**Exercise requirements:** When you reach the line with "The image size", start repeating the lines exactly and keep going to the end of the records, but drop every picture.

**Data provided:**
● ● ● ● ● ● ●

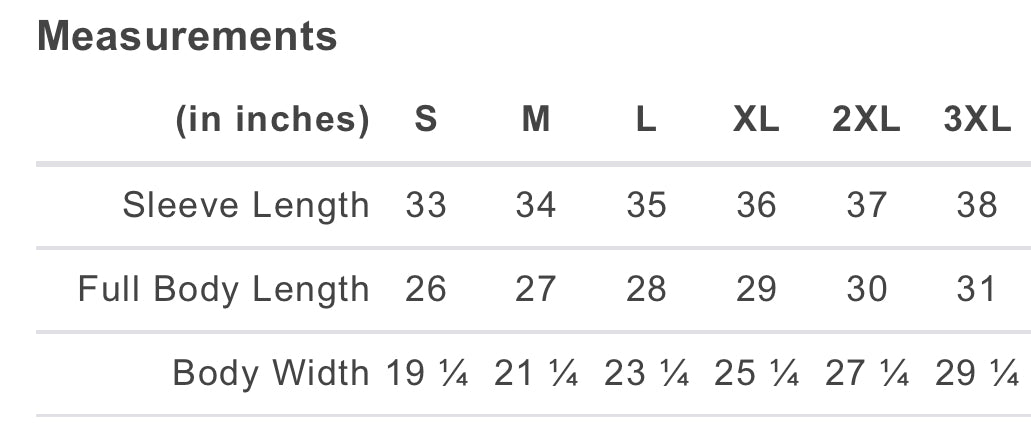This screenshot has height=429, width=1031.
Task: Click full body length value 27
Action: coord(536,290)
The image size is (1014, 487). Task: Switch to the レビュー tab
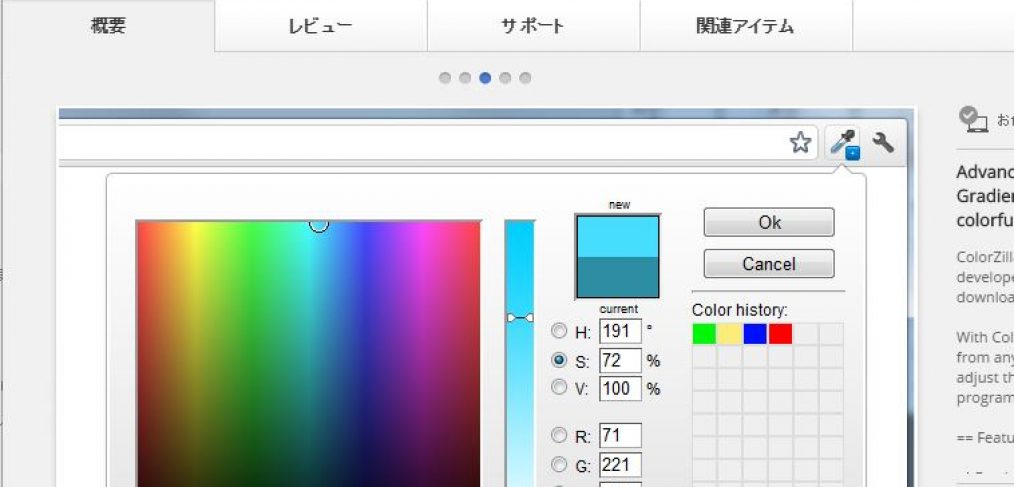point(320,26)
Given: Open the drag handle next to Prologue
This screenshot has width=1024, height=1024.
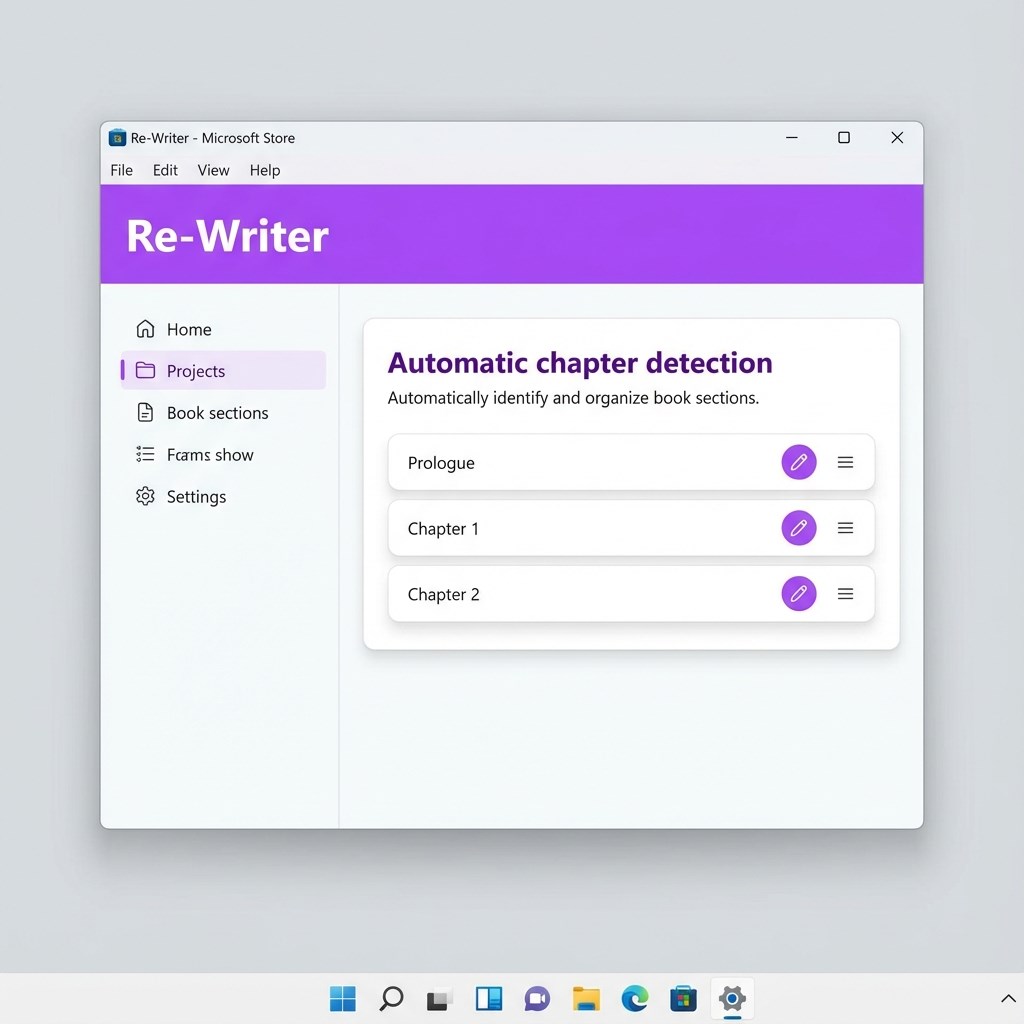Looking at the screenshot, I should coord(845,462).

● ● ● ● ● ● ●

**Problem solution:**
The image size is (1014, 487). Task: Switch to the レビュー tab
point(320,26)
Given: Open the drag handle next to Prologue
This screenshot has width=1024, height=1024.
Looking at the screenshot, I should coord(845,462).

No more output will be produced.